_INSTRUCTIONS_
[a] Swap "promoted" for "moved up" in the Argentine football league system text, and give the passage starting with "Rules establish a" and going on through "the next season.".
[b] Do these statements agree with the text on the Argentine football league system? Answer yes or no for each, quoting the words that decide it. (i) The top division is the Primera Nacional. (ii) Torneo Federal A is reserved for clubs indirectly affiliated to AFA. (iii) The confederation is CONMEBOL.

_SELECTED PASSAGE_
◇ ◇ ◇ ◇

Argentine football league system
- Country: Argentina
- Sport: Association football
- Promotion and relegation: Yes

National system
- Federation: Argentine Football Association
- Confederation: CONMEBOL
- Top division: Primera División
- Second division: Primera Nacional
- Cup competition: Copa Argentina; Supercopa Argentina; Trofeo de Campeones; Supercopa Internacional; ;

= Argentine football league system =

The Argentine football league system include tournaments organised by the Argentine Football Association. Clubs affiliated to the body compete in the tournaments, which are split into categories or divisions.

Rules establish a system of promotion and relegation, a process where teams are transferred between two divisions based on their performance for the completed season. The best-ranked team or teams in the lower division are promoted to the higher division for the next season, and the worst-ranked team or teams in the higher division are relegated to the lower division for the next season.

== Current league system (2026) ==
Below the second division championship (Primera Nacional), tournaments leagues are split between two groups, the first of them include the promotion/relegation system for clubs directly affiliated to AFA playing in Primera B, Primera C and Torneo Promocional Amateur. Those are usually called "zona metropolitana" (metropolitan zone) because those tournaments have been historically played by teams from the city of Buenos Aires and the Greater Buenos Aires, plus the addition of twenty-two clubs from the cities of Rosario, Santa Fe, La Plata, Zarate, Campana, Luján, Junín, General Rodríguez, Cañuelas, Pilar and Mercedes. The second group is formed for clubs indirectly affiliated to AFA that play in regional leagues, under the supervision of Consejo Federal (es), dependent on the AFA. Competitions reserved for those clubs are Torneo Federal A and Torneo Regional Federal.

Argentine football league system (2026)

◇ ◇ ◇ ◇

_DATASET EXTRACT_

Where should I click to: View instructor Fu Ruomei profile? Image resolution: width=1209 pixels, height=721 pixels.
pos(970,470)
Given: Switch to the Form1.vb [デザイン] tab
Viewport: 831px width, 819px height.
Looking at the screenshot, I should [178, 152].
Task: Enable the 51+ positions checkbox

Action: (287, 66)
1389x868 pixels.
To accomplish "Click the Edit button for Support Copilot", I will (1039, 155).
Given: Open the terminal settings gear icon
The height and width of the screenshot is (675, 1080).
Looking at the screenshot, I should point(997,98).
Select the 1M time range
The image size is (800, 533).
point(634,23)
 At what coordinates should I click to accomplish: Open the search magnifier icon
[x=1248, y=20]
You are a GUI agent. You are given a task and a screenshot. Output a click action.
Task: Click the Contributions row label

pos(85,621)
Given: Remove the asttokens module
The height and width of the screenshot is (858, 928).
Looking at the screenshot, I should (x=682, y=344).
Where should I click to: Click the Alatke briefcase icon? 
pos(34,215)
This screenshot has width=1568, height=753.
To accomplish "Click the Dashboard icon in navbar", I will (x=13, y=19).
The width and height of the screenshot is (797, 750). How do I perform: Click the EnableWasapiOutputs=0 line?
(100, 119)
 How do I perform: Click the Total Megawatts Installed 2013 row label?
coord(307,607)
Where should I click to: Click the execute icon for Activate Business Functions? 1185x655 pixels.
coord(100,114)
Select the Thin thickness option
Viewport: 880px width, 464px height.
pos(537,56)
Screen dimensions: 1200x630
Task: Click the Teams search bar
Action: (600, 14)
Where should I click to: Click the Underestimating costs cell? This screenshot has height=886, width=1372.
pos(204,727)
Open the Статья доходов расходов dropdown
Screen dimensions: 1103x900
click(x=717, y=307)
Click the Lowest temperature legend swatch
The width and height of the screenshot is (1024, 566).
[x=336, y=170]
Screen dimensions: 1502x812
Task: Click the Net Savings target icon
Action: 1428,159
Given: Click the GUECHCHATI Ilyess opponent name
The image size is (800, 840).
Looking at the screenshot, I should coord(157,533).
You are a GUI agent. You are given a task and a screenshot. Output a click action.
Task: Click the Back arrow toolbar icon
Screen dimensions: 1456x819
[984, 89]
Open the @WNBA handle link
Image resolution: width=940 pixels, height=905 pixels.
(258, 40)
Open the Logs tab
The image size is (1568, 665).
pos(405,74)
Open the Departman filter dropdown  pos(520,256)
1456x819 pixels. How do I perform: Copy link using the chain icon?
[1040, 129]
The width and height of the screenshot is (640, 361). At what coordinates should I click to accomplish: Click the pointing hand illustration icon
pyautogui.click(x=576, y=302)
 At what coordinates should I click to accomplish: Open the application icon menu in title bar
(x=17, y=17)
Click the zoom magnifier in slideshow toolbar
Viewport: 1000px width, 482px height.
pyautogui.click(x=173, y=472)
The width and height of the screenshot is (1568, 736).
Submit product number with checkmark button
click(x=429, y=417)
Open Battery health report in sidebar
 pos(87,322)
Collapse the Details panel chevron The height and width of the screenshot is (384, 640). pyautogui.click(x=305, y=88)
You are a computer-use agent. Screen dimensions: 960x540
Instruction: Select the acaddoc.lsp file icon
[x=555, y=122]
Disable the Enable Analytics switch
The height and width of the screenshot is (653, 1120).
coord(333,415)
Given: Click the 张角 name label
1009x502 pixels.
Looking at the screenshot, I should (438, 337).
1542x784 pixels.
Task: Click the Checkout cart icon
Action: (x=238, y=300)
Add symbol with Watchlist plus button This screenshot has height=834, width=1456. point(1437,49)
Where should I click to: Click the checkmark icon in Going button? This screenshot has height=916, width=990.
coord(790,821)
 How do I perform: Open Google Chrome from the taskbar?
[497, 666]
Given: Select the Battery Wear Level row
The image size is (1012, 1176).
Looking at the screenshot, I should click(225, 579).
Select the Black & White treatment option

◇ ◇ ◇ ◇

_SOLUTIONS_
[a]
Rules establish a system of promotion and relegation, a process where teams are transferred between two divisions based on their performance for the completed season. The best-ranked team or teams in the lower division are moved up to the higher division for the next season, and the worst-ranked team or teams in the higher division are relegated to the lower division for the next season.

[b]
(i) No: "Top division: Primera División"
(ii) Yes: "The second group is formed for clubs indirectly affiliated to AFA" and "Competitions reserved for those clubs are Torneo Federal A and Torneo Regional Federal."
(iii) Yes: "Confederation: CONMEBOL"